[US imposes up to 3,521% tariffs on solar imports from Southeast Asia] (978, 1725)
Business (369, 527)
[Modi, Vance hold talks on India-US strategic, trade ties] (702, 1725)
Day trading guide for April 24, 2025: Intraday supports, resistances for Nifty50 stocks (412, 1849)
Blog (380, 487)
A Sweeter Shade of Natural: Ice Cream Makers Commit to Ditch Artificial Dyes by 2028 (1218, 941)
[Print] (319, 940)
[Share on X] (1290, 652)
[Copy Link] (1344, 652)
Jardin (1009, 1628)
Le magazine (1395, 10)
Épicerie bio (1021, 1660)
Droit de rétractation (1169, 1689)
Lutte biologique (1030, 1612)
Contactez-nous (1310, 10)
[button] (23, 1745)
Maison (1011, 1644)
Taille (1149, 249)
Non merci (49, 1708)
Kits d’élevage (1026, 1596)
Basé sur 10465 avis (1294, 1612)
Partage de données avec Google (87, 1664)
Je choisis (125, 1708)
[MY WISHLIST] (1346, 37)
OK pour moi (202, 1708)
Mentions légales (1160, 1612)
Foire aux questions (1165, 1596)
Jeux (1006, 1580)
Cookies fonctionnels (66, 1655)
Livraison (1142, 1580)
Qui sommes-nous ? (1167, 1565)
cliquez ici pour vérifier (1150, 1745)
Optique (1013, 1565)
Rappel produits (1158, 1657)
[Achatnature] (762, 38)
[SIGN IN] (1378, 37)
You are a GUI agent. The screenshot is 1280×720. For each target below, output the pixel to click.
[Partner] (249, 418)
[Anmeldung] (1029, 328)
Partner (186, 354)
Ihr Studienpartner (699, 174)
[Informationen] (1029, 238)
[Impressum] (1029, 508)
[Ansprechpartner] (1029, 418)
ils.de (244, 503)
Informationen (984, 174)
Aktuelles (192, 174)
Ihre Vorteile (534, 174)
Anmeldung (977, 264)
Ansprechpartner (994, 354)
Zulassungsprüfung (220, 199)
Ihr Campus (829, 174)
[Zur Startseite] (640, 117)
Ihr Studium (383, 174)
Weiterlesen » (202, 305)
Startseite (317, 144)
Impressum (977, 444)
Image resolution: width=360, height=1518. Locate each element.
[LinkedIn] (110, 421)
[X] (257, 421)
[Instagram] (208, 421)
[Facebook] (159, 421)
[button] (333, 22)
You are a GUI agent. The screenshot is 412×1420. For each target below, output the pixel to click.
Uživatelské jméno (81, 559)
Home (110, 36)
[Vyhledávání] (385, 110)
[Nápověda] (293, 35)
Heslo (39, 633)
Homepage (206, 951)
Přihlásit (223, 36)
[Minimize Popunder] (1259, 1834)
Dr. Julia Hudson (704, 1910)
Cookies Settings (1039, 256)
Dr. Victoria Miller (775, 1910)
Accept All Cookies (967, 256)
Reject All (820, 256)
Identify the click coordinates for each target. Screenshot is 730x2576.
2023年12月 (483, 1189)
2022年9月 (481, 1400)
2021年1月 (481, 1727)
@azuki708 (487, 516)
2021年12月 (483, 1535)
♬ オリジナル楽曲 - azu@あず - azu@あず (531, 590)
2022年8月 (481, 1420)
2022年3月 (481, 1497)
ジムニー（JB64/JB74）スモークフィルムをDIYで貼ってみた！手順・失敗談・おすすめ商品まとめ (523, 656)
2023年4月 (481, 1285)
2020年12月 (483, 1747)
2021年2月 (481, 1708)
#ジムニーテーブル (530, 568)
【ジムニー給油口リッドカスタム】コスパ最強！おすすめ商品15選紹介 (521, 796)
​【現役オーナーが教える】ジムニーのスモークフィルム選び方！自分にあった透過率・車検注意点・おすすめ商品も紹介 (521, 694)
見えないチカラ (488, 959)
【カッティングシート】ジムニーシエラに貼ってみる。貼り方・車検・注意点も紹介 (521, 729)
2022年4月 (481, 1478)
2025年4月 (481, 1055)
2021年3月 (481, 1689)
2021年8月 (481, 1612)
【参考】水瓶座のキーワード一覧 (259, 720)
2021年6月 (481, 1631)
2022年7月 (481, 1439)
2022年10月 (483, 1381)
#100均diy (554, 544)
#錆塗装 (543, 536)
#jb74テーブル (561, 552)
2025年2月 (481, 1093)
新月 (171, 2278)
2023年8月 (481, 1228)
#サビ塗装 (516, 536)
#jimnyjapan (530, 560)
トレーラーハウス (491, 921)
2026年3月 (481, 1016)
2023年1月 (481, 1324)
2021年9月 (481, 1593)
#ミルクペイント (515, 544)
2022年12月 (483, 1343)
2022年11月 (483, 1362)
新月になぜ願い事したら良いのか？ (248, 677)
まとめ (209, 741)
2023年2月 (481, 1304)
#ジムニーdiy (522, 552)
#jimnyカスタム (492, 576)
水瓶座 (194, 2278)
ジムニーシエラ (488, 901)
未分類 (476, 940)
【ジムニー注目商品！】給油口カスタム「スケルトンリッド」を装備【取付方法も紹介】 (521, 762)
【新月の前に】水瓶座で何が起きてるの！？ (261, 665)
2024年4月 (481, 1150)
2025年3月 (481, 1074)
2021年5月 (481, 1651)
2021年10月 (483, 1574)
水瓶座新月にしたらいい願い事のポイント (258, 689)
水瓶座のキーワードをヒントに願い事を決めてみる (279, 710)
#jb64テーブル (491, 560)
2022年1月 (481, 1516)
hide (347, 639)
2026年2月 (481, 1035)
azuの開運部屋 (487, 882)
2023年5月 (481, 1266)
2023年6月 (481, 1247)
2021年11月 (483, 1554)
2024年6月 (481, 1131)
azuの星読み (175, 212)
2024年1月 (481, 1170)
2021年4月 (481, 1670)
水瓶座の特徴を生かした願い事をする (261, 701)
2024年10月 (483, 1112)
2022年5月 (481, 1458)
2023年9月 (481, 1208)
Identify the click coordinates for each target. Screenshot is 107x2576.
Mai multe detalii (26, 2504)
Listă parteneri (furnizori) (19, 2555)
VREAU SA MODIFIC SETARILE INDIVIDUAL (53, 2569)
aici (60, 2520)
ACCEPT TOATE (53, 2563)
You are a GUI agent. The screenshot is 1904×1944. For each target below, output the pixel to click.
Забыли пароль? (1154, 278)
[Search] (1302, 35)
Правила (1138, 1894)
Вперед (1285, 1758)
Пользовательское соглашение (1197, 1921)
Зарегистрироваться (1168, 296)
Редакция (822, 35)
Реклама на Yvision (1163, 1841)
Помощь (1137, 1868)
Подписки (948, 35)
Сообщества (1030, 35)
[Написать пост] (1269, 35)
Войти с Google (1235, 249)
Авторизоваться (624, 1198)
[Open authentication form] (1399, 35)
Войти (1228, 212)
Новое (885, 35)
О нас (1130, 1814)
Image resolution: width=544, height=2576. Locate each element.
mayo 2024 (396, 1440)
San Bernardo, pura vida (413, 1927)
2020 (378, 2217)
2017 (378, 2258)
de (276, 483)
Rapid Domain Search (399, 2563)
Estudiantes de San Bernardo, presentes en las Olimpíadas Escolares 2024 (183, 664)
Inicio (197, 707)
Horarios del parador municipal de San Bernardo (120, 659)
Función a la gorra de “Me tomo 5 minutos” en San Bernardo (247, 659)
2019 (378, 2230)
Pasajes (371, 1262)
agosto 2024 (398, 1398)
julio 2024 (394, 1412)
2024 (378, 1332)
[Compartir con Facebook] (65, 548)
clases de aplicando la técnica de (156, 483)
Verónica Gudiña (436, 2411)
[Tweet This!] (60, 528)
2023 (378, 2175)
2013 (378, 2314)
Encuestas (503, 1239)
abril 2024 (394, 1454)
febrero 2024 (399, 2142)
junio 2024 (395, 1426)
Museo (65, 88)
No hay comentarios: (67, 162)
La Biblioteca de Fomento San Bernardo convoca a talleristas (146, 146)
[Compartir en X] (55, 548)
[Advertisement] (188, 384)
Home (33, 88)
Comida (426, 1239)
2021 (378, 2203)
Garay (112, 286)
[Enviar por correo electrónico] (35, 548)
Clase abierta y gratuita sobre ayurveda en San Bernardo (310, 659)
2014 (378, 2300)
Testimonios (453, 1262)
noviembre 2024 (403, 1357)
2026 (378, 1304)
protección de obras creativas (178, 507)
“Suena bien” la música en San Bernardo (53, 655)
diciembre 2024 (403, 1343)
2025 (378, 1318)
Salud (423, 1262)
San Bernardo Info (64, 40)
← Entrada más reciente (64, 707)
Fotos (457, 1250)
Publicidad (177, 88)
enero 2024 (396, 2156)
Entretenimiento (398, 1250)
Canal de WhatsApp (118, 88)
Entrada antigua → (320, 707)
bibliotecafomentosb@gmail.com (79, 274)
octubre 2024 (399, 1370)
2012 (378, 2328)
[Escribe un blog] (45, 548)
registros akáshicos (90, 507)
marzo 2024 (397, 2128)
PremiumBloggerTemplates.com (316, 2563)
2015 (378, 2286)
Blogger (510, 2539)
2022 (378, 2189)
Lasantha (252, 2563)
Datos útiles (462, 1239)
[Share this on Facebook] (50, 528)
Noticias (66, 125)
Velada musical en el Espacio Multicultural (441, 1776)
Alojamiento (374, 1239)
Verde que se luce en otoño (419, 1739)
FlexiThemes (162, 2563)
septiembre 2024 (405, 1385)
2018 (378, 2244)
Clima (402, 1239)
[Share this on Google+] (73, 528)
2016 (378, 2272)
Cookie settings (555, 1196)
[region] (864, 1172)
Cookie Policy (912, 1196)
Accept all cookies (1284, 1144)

# # #

YOUR TASK
Above are some lines. Repeat exactly, and only, those from the line that has "2025年4月 (481, 1055)" through the line that has "#サビ塗装 (516, 536)".

COMPLETED TASK
2025年4月 (481, 1055)
2021年3月 (481, 1689)
2021年8月 (481, 1612)
【参考】水瓶座のキーワード一覧 (259, 720)
2021年6月 (481, 1631)
2022年7月 (481, 1439)
2022年10月 (483, 1381)
#100均diy (554, 544)
#錆塗装 (543, 536)
#jb74テーブル (561, 552)
2025年2月 (481, 1093)
新月 (171, 2278)
2023年8月 (481, 1228)
#サビ塗装 (516, 536)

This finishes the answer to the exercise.